With the controller implemented in both SYCL and CUDA I wanted to evaluate if we had lost any performance by switching from CUDA to SYCL. To do this I used the NVIDIA Nsight Systems profiler and then I compared the execution times of 3 kernels. The rolloutKernel which takes care of the trajectory sample creation and subsequently trajectory cost assignment, and then the normExp and weightedReduction kernels take care of normalizing the costs and reducing controls from the numerous samples.
To my surprise all of the SYCL kernels were initially quite a bit slower than their CUDA equivalents.

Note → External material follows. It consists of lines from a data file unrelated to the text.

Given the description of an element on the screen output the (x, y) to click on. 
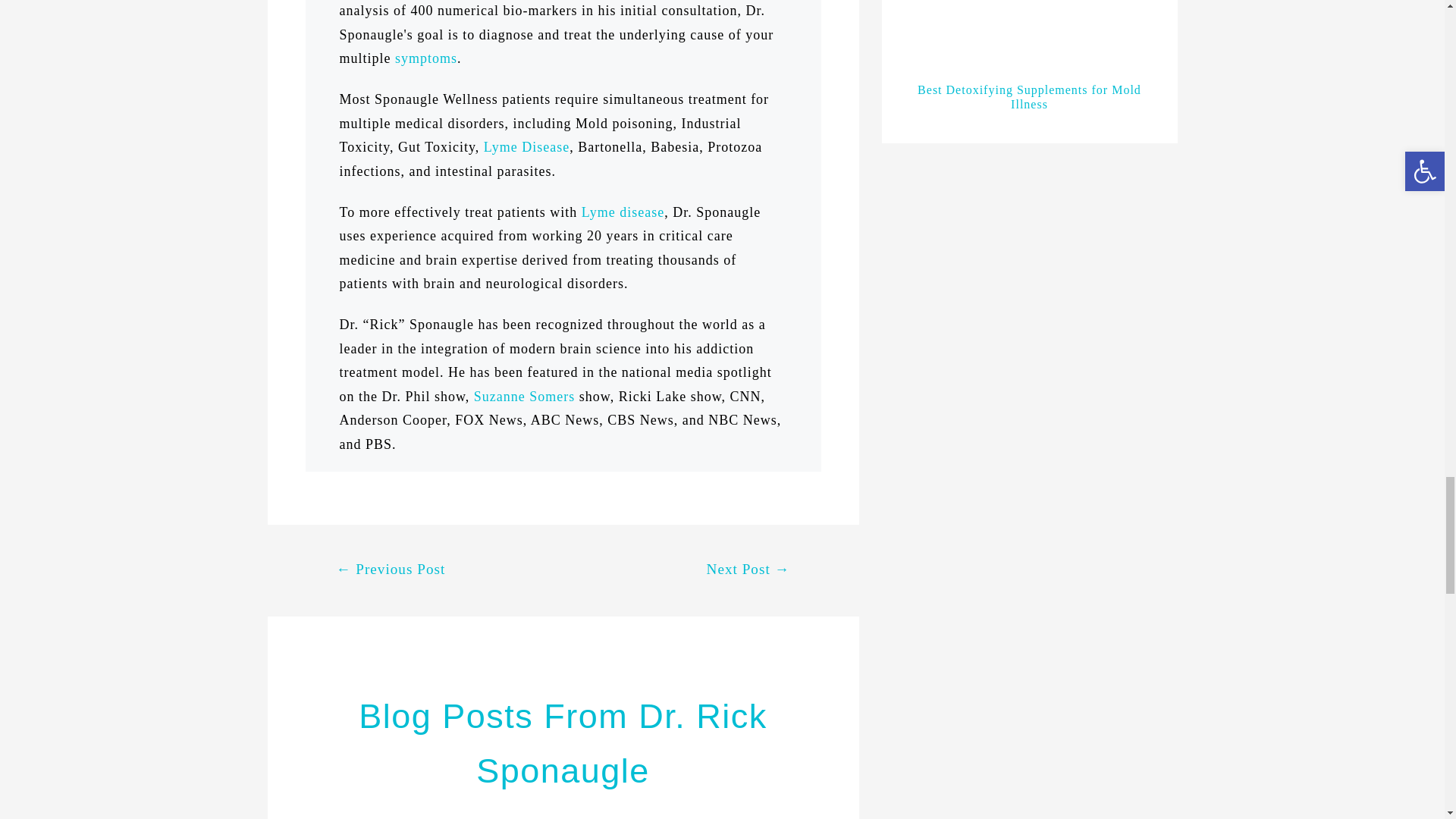
Lyme Disease Symptoms (425, 58)
Lyme Disease Treatment (526, 146)
Lyme disease (621, 212)
Suzanne Somers Recommends Sponaugle Wellness (524, 396)
Given the description of an element on the screen output the (x, y) to click on. 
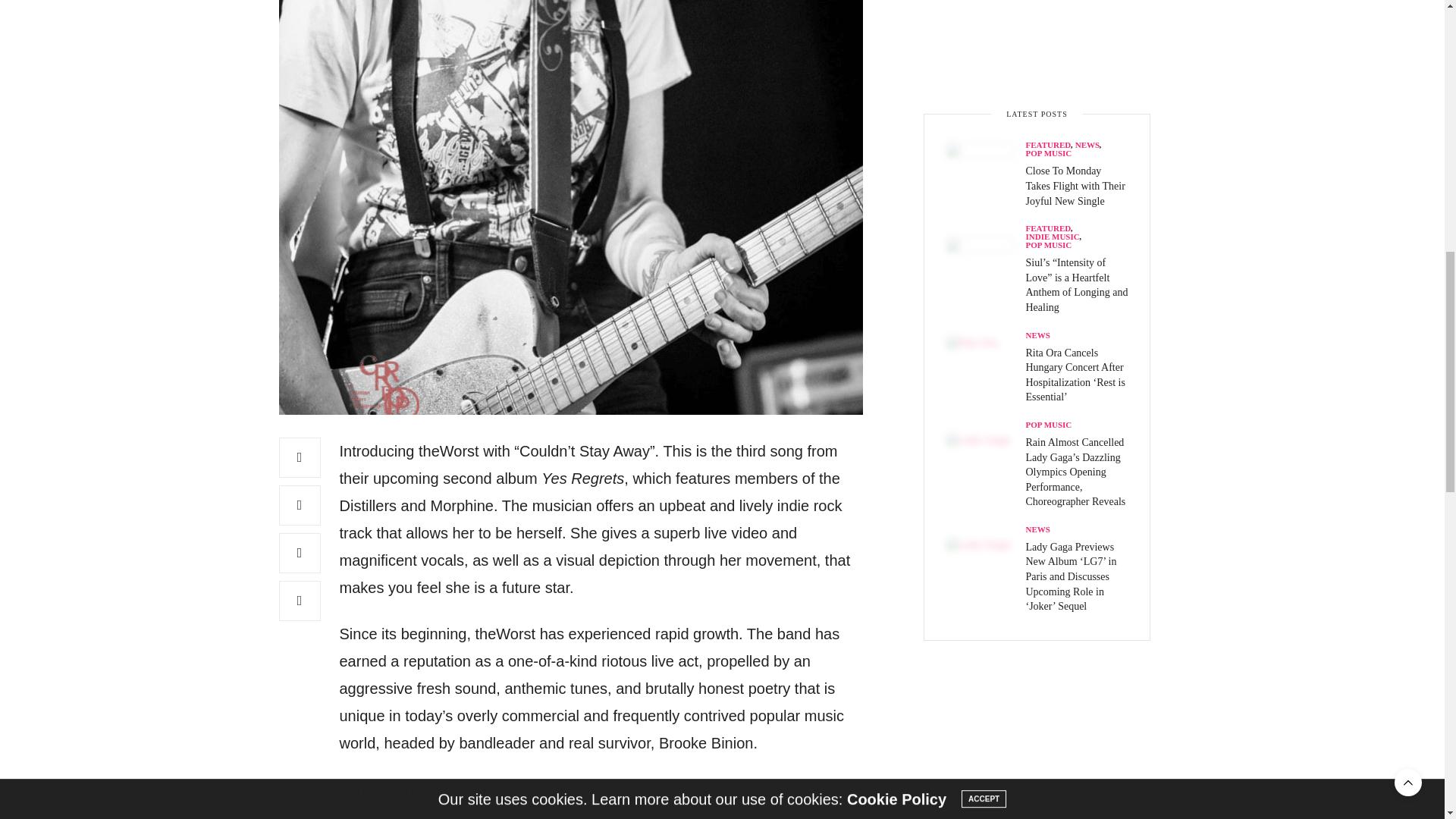
Spotify (606, 789)
YouTube (542, 789)
Instagram (755, 789)
Facebook (675, 789)
Given the description of an element on the screen output the (x, y) to click on. 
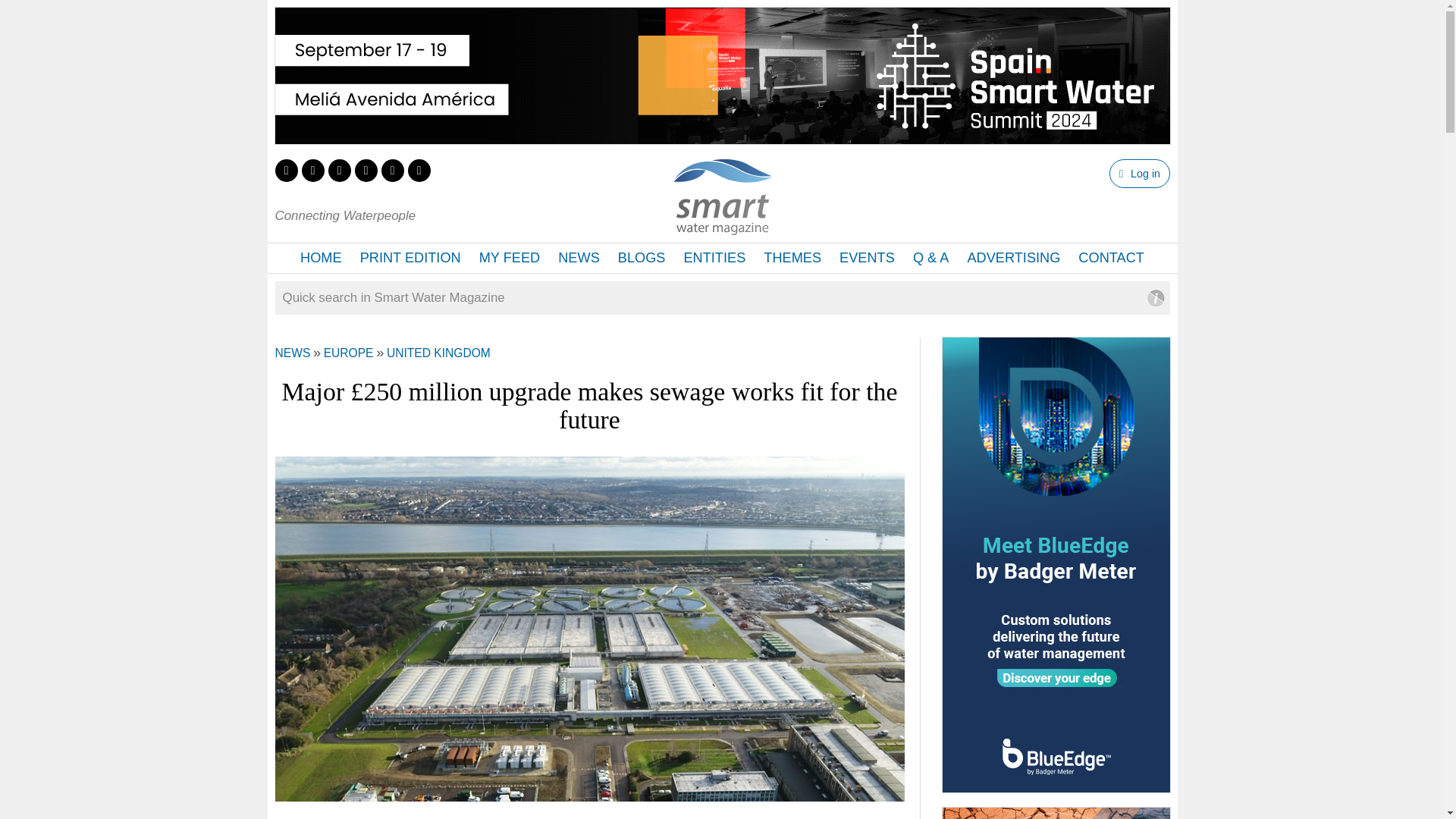
BLOGS (641, 257)
Return to the Smart Water Magazine home page (721, 225)
EUROPE (348, 352)
Follow us on Facebook (312, 169)
ENTITIES (714, 257)
PRINT EDITION (410, 257)
EVENTS (866, 257)
Follow us on Youtube (391, 169)
Subscribe to our newsletter (418, 169)
Follow us on Instagram (366, 169)
Log in (1139, 173)
ADVERTISING (1013, 257)
THEMES (791, 257)
Skip to main content (677, 1)
Log in (1139, 173)
Given the description of an element on the screen output the (x, y) to click on. 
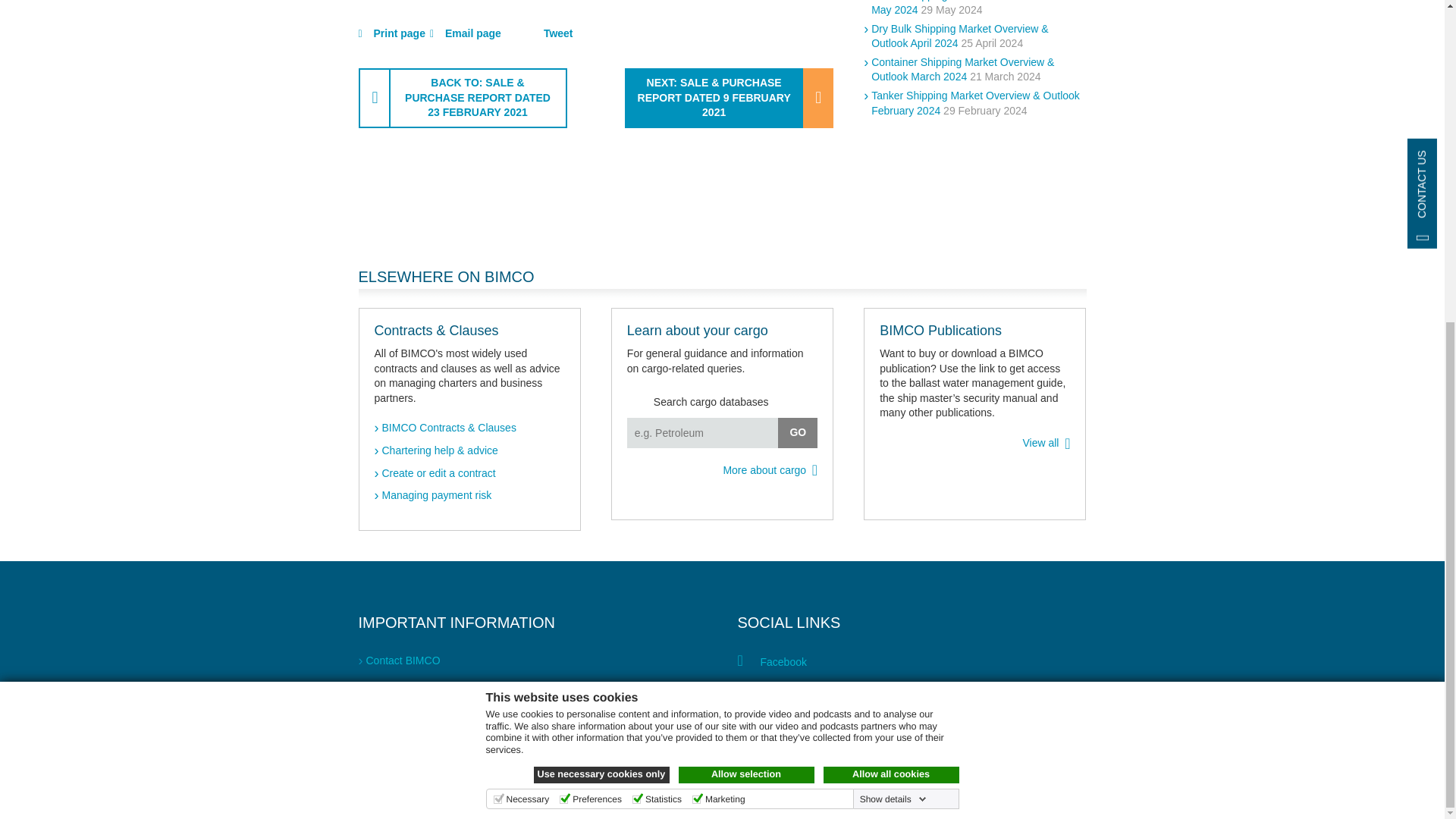
Show details (893, 273)
Go (796, 432)
Allow selection (745, 248)
Allow all cookies (891, 248)
Use necessary cookies only (601, 248)
Go (796, 432)
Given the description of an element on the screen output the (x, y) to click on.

However it turned out that I made a very subtle mistake regarding the dimensions of those kernels, and that is, I kept the dimensions same as they would be in CUDA. Whereas in CUDA the threads <0,5,7> and <1,5,7> would be neighbors in the same wrap and would be accessing adjacent portions of global memory in SYCL they might not even be in the same wrap. This meant that neighboring threads weren’t accessing adjacent portions of memory and so the memory access wasn’t coalesced. Which resulted in it being slow. The good part about this is that this problem isn’t too hard to fix.
40 minutes later all kernels have been sped up with the normExp and weightedReduction kernels actually being faster in SYCL than in CUDA. The rolloutKernel was also significantly faster than previously (~40%) however it was still a lot slower than the CUDA implementation.
Using Nsight Compute I found out that the SYCL implementation was moving around a lot more data in memory and it was using Local memory which could suggest that some registers were spilling which could be causing this performance difference.
From our perspective as a formula student team this performance difference was not something that we were too worried about since we could afford the slower computation times (4.5ms with SYCL 2.8ms with CUDA). I’m still curious as to why this performance difference was present however I had to move on to other projects within the EUFS team but we hope to spend more time on this in the future.
My CUDA to SYCL Journey
As someone who has never touched CUDA or SYCL before and has never done any parallel computing this has been an incredibly fun yet challenging project and a great learning experience. When I started working on this project I was frightened by the sheer scale and complexity of the project, however it was much more straightforward than I expected and I’m hoping we can get some real world testing out of this controller soon. I hope that the team at EUFS can build on the work I have done to build even better and faster code in the future.
Lastly I would like to give a huge shoutout to Joe Todd and Rod Burns from Codeplay for the enormous support they provided during this project.